All throughout the film, the men are also accomplishing something. They have begun to acquire the Discourse of a woman. Delpit would agree that “individuals can learn the “superficial features” of dominant discourses, as well as their more subtle aspects,” (Delpit 554). This is a major conflict between Delpit and Gee, the ability to acquire the dominant Discourse of the room. Gee has the idea that individuals are unable to overcome any of their primary Discourses that hold any conflict with new Discourses and as a result they will be unable to obtain new discourses whether they are dominant or not (8-9). The film choice tends to favor with Delpit’s views that “acquiring the ability to function in a dominant discourse need not mean that one must reject one’s home identity and values, for discourses are not static, but shaped” (Delpit 552). Her ideas are more realistic than Gee’s because all Discourses are learned. It is not an inherited gift that people understand when they are born. Discourses are learned through imitation and mentorship. They take a long time to perfect, in part because they are constantly shifting. The influence of society is overwhelming and unable to be ignored.

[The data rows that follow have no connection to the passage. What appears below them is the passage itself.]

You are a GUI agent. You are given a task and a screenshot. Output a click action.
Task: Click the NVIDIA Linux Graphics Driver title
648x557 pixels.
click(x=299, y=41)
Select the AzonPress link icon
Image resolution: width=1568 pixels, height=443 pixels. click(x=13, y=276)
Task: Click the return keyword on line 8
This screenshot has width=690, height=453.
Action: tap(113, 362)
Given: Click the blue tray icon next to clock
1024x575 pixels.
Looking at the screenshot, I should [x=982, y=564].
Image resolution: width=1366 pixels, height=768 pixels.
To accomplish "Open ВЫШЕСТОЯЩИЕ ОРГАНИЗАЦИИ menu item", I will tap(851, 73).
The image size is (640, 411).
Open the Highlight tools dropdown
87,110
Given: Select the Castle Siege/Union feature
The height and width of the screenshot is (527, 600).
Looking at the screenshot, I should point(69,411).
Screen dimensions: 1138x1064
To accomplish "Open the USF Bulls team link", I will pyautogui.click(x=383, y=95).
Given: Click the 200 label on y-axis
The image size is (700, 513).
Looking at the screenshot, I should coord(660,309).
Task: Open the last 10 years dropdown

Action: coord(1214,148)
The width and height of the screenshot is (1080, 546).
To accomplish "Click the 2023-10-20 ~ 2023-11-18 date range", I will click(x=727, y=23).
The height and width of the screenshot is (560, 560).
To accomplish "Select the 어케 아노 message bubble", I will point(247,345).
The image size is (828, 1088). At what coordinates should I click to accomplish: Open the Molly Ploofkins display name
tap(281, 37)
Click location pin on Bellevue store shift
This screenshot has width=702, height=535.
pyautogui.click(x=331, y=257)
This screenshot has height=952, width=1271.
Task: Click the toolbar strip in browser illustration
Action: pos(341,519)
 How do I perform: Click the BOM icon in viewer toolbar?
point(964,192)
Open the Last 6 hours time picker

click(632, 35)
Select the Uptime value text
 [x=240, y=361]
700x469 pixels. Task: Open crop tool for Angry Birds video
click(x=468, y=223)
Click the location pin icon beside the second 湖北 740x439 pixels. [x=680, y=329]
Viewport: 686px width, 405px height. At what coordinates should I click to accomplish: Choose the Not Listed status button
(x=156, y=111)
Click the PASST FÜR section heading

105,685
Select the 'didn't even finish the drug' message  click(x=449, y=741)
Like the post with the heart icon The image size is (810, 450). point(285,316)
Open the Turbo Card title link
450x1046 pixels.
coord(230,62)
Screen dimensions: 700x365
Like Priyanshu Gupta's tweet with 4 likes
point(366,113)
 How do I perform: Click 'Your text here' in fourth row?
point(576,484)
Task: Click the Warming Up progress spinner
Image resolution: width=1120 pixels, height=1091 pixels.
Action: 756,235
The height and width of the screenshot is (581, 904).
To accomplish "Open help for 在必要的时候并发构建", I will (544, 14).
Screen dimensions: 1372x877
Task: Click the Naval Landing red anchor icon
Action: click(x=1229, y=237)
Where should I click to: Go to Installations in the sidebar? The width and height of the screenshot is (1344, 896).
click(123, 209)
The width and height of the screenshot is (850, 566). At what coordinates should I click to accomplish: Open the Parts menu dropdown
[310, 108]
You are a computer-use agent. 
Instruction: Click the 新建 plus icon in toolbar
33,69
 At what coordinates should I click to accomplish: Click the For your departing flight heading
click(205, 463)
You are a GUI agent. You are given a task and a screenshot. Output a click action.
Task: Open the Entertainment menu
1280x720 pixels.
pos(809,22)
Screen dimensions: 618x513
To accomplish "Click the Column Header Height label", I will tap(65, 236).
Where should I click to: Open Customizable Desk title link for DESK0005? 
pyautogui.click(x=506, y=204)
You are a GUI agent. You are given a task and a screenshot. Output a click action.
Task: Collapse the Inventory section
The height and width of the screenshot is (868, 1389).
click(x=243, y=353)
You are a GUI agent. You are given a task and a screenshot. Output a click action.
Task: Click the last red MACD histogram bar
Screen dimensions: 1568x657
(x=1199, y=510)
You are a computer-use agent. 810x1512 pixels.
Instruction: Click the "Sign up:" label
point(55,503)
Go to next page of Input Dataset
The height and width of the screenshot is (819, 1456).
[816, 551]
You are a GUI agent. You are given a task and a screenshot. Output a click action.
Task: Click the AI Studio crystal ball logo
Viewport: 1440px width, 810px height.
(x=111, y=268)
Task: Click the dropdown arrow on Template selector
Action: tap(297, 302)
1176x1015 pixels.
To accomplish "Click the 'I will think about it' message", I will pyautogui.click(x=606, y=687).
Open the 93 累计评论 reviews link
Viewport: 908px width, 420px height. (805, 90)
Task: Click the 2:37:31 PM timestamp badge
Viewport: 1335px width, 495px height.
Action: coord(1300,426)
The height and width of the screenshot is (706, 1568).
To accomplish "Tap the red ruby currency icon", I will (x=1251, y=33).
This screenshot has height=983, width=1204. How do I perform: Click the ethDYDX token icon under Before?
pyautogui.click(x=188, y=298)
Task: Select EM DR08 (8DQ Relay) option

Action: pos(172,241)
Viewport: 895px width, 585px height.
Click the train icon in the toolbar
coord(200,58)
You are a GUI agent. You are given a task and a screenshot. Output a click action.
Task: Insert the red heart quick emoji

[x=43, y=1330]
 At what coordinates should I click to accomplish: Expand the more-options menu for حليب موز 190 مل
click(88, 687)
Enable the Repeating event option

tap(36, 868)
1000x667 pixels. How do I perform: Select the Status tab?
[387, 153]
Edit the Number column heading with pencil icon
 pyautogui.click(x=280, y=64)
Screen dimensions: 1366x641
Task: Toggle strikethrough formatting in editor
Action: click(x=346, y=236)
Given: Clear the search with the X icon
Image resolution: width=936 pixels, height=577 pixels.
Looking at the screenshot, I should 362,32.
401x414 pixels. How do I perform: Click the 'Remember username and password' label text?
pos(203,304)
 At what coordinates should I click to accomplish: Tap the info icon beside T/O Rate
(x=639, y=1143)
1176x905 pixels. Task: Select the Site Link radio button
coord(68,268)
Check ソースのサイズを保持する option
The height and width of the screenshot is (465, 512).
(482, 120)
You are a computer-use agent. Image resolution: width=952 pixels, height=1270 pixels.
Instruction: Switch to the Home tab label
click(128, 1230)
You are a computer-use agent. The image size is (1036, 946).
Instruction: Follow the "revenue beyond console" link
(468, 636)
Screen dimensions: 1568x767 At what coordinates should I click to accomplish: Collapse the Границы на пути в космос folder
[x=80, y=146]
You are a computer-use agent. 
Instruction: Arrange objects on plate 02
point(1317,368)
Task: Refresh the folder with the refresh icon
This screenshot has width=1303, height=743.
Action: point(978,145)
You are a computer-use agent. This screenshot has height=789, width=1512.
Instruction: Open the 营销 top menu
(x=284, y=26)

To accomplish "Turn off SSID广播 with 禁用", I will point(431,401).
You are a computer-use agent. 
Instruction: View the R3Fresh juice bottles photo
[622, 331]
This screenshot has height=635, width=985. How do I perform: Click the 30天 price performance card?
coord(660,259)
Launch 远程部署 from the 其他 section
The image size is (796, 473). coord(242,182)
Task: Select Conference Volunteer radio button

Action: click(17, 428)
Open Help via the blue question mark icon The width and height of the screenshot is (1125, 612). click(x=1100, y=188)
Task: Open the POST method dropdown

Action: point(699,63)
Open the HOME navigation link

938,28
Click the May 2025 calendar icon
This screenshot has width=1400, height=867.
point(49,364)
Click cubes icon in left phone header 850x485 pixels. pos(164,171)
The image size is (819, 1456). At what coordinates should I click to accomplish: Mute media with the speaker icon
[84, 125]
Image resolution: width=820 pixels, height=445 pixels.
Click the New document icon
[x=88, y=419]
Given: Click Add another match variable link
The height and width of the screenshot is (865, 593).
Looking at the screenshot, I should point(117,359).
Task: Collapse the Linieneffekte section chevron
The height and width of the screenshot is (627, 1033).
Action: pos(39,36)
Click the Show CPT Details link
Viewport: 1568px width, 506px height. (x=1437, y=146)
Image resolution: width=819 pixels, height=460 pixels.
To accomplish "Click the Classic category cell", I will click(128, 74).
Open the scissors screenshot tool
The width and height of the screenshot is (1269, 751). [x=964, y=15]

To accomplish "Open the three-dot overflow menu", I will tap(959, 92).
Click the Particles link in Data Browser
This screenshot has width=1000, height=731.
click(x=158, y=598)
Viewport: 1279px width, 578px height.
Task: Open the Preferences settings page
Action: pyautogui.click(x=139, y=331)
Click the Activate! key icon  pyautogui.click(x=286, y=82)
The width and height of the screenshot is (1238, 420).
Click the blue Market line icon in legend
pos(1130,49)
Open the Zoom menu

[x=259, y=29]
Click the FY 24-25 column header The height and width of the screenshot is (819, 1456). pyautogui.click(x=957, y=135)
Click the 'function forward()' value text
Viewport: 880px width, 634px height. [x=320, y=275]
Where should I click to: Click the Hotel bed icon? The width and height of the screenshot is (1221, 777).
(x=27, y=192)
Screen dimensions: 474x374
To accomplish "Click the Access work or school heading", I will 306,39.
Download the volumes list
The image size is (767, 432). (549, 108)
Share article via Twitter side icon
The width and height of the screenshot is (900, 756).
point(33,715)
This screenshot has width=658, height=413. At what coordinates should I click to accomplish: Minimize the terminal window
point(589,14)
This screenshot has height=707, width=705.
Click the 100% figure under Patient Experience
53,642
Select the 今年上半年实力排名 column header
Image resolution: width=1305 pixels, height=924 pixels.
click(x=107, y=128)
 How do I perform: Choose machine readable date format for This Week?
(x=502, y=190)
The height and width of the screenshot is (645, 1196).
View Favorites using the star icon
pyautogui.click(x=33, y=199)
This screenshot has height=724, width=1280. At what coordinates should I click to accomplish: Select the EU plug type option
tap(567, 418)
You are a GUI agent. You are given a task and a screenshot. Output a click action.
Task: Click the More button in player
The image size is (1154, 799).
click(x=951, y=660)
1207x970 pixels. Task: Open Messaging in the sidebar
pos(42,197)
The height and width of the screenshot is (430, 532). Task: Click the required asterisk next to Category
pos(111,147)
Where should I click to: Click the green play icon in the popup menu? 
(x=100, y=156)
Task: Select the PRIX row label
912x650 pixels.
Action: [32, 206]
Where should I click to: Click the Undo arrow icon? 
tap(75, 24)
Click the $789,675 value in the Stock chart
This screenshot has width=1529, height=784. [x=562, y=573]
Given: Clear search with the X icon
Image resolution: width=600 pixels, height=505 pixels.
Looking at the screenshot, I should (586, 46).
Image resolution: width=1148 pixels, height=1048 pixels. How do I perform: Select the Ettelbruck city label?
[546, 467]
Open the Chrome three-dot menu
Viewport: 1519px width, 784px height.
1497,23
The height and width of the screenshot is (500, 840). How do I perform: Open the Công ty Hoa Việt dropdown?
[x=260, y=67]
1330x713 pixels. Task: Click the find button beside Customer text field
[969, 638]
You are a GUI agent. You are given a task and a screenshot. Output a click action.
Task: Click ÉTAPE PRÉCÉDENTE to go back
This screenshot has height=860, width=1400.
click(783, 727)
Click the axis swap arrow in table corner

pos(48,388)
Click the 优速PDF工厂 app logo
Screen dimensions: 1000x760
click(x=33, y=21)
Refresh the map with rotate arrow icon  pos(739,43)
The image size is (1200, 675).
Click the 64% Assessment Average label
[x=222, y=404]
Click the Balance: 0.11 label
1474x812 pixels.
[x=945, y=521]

Under society’s influence, a Discourse is subjected to change; when the friends of Marcus and Kevin give their “proper support, can ‘make it’ in culturally alien environments” (Delpit 550). Which is why the idea of Marcus and Kevin putting their careers on the line for this case, is not completely unfeasible. If they fail, they will not only be expelled but also be terminated and could face serious repercussions. They are also at risk of losing their relationships with their romantic partners. Gee’s article would have them fail. It does not allow for their success; the odds are too stacked against them. Yet the two men have the support of their friends that their non-dominant Discourse allowed them to obtain and unify with.
The idea of achievement is possible because they have the support and the belief that they will achieve (549). Their mindset of success, allows for the opportunity of success. When the option of failure is revoked and persistence is continuous, failure becomes an uncertainty. But success also requires support. That is the other factor that goes into the film. Without their friends, who provided mentorship, and the environment of the discourse, success would have been impossible. Success has two factors that coincide with Delpit’s views, belief and support. Without both of these, Marcus and Kevin would have failed.
Delpit, Lisa. “The Politics of Teaching Literate Discourse.” Other People’s Children: Cultural Conflict in the Classroom. New York: New Press, 1995. 545-554.
Gee, James Paul. “LITERACY, DISCOURSE, AND LINGUISTICS: INTRODUCTION.” The Journal of Education, vol. 171, no. 1, 1989, pp. 5–10. www.jstor.org/stable/42743865.
White Chicks. Dir. Keenan Ivory Wayans. Perf. Marlon and Shawn Wayans. 2004. DVD.